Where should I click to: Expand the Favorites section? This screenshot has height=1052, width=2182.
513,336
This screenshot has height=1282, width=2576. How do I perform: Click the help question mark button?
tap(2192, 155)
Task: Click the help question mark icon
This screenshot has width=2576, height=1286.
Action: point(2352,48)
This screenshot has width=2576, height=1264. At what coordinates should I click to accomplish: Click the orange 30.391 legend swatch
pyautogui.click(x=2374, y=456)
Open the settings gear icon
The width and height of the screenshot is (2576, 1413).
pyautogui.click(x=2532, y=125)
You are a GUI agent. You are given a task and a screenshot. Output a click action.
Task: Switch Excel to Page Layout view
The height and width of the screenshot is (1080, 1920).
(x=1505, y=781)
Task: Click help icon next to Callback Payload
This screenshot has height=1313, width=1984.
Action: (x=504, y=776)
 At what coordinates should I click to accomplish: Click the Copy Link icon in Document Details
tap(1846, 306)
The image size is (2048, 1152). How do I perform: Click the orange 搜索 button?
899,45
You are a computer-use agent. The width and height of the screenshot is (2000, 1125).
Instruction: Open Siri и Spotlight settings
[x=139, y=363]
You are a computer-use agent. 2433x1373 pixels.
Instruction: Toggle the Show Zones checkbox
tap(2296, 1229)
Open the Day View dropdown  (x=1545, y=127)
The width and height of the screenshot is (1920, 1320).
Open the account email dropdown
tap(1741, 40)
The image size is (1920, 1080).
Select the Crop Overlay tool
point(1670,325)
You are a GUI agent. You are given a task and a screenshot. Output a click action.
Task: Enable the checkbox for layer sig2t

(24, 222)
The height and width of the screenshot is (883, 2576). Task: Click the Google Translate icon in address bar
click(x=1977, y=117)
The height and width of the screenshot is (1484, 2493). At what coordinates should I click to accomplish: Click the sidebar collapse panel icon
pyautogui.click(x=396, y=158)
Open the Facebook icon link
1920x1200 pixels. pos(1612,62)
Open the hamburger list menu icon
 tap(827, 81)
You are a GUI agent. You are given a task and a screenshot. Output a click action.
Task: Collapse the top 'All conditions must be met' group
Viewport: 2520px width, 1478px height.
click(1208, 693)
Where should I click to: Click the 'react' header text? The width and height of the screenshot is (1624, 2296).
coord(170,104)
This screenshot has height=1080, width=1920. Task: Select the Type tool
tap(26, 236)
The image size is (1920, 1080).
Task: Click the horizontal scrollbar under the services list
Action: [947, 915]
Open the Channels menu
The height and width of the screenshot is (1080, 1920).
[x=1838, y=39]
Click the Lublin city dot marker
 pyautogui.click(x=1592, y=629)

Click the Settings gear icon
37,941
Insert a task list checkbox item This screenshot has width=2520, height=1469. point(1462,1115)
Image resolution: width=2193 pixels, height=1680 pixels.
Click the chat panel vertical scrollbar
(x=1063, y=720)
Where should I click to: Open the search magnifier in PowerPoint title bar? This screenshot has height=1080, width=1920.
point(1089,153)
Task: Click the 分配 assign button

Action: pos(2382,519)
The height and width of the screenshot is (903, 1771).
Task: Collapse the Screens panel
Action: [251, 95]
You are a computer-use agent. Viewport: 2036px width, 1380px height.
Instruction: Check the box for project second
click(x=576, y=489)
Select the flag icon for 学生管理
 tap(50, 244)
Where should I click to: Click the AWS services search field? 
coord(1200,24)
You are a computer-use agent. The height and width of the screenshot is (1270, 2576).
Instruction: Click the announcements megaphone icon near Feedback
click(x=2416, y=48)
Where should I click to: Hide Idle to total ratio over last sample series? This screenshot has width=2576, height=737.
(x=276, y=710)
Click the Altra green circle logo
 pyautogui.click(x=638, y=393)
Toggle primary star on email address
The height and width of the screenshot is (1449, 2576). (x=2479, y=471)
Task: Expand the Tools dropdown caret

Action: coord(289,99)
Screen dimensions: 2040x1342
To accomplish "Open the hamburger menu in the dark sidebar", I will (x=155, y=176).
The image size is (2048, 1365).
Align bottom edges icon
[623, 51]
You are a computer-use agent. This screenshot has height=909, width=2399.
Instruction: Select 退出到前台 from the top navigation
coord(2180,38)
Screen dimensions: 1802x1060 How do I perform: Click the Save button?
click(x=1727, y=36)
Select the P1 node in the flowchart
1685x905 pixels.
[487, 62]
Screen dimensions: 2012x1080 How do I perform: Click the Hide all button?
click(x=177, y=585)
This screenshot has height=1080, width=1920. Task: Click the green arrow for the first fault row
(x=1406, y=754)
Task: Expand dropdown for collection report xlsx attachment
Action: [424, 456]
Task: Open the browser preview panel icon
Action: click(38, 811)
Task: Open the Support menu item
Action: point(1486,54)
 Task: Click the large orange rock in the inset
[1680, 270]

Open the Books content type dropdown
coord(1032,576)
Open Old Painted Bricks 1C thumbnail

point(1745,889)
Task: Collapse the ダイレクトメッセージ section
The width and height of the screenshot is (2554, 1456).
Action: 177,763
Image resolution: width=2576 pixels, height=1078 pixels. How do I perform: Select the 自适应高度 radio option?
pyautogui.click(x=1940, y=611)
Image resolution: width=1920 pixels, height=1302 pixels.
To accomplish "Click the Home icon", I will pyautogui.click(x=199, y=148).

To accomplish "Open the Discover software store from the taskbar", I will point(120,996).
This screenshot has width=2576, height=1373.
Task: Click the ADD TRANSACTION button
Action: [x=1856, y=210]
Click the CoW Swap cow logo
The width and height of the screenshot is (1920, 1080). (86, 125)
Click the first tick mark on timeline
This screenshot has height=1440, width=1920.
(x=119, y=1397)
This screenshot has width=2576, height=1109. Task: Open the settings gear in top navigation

▸ TASK TO COMPLETE:
Output every record above exactly as it was given.

▸ EXERCISE RESPONSE:
Where should I click to: Expand the Favorites section? This screenshot has height=1052, width=2182.
513,336
This screenshot has height=1282, width=2576. How do I perform: Click the help question mark button?
tap(2192, 155)
Task: Click the help question mark icon
This screenshot has width=2576, height=1286.
Action: point(2352,48)
This screenshot has width=2576, height=1264. At what coordinates should I click to accomplish: Click the orange 30.391 legend swatch
pyautogui.click(x=2374, y=456)
Open the settings gear icon
The width and height of the screenshot is (2576, 1413).
pyautogui.click(x=2532, y=125)
You are a GUI agent. You are given a task and a screenshot. Output a click action.
Task: Switch Excel to Page Layout view
The height and width of the screenshot is (1080, 1920).
(x=1505, y=781)
Task: Click help icon next to Callback Payload
This screenshot has height=1313, width=1984.
Action: (x=504, y=776)
 At what coordinates should I click to accomplish: Click the Copy Link icon in Document Details
tap(1846, 306)
The image size is (2048, 1152). How do I perform: Click the orange 搜索 button?
899,45
You are a computer-use agent. The width and height of the screenshot is (2000, 1125).
Instruction: Open Siri и Spotlight settings
[x=139, y=363]
You are a computer-use agent. 2433x1373 pixels.
Instruction: Toggle the Show Zones checkbox
tap(2296, 1229)
Open the Day View dropdown  (x=1545, y=127)
The width and height of the screenshot is (1920, 1320).
Open the account email dropdown
tap(1741, 40)
The image size is (1920, 1080).
Select the Crop Overlay tool
point(1670,325)
You are a GUI agent. You are given a task and a screenshot. Output a click action.
Task: Enable the checkbox for layer sig2t

(24, 222)
The height and width of the screenshot is (883, 2576). Task: Click the Google Translate icon in address bar
click(x=1977, y=117)
The height and width of the screenshot is (1484, 2493). At what coordinates should I click to accomplish: Click the sidebar collapse panel icon
pyautogui.click(x=396, y=158)
Open the Facebook icon link
1920x1200 pixels. pos(1612,62)
Open the hamburger list menu icon
 tap(827, 81)
You are a GUI agent. You are given a task and a screenshot. Output a click action.
Task: Collapse the top 'All conditions must be met' group
Viewport: 2520px width, 1478px height.
click(1208, 693)
Where should I click to: Click the 'react' header text? The width and height of the screenshot is (1624, 2296).
coord(170,104)
This screenshot has height=1080, width=1920. Task: Select the Type tool
tap(26, 236)
The image size is (1920, 1080).
Task: Click the horizontal scrollbar under the services list
Action: [947, 915]
Open the Channels menu
The height and width of the screenshot is (1080, 1920).
[x=1838, y=39]
Click the Lublin city dot marker
 pyautogui.click(x=1592, y=629)

Click the Settings gear icon
37,941
Insert a task list checkbox item This screenshot has width=2520, height=1469. point(1462,1115)
Image resolution: width=2193 pixels, height=1680 pixels.
Click the chat panel vertical scrollbar
(x=1063, y=720)
Where should I click to: Open the search magnifier in PowerPoint title bar? This screenshot has height=1080, width=1920.
point(1089,153)
Task: Click the 分配 assign button

Action: pos(2382,519)
The height and width of the screenshot is (903, 1771).
Task: Collapse the Screens panel
Action: [251, 95]
You are a computer-use agent. Viewport: 2036px width, 1380px height.
Instruction: Check the box for project second
click(x=576, y=489)
Select the flag icon for 学生管理
 tap(50, 244)
Where should I click to: Click the AWS services search field? 
coord(1200,24)
You are a computer-use agent. The height and width of the screenshot is (1270, 2576).
Instruction: Click the announcements megaphone icon near Feedback
click(x=2416, y=48)
Where should I click to: Hide Idle to total ratio over last sample series? This screenshot has width=2576, height=737.
(x=276, y=710)
Click the Altra green circle logo
 pyautogui.click(x=638, y=393)
Toggle primary star on email address
The height and width of the screenshot is (1449, 2576). (x=2479, y=471)
Task: Expand the Tools dropdown caret

Action: coord(289,99)
Screen dimensions: 2040x1342
To accomplish "Open the hamburger menu in the dark sidebar", I will (x=155, y=176).
The image size is (2048, 1365).
Align bottom edges icon
[623, 51]
You are a computer-use agent. This screenshot has height=909, width=2399.
Instruction: Select 退出到前台 from the top navigation
coord(2180,38)
Screen dimensions: 1802x1060 How do I perform: Click the Save button?
click(x=1727, y=36)
Select the P1 node in the flowchart
1685x905 pixels.
[487, 62]
Screen dimensions: 2012x1080 How do I perform: Click the Hide all button?
click(x=177, y=585)
This screenshot has height=1080, width=1920. Task: Click the green arrow for the first fault row
(x=1406, y=754)
Task: Expand dropdown for collection report xlsx attachment
Action: [424, 456]
Task: Open the browser preview panel icon
Action: click(38, 811)
Task: Open the Support menu item
Action: point(1486,54)
 Task: Click the large orange rock in the inset
[1680, 270]

Open the Books content type dropdown
coord(1032,576)
Open Old Painted Bricks 1C thumbnail

point(1745,889)
Task: Collapse the ダイレクトメッセージ section
The width and height of the screenshot is (2554, 1456).
Action: 177,763
Image resolution: width=2576 pixels, height=1078 pixels. How do I perform: Select the 自适应高度 radio option?
pyautogui.click(x=1940, y=611)
Image resolution: width=1920 pixels, height=1302 pixels.
To accomplish "Click the Home icon", I will pyautogui.click(x=199, y=148).

To accomplish "Open the Discover software store from the taskbar", I will point(120,996).
This screenshot has width=2576, height=1373.
Task: Click the ADD TRANSACTION button
Action: [x=1856, y=210]
Click the CoW Swap cow logo
The width and height of the screenshot is (1920, 1080). (86, 125)
Click the first tick mark on timeline
This screenshot has height=1440, width=1920.
(x=119, y=1397)
This screenshot has width=2576, height=1109. Task: Open the settings gear in top navigation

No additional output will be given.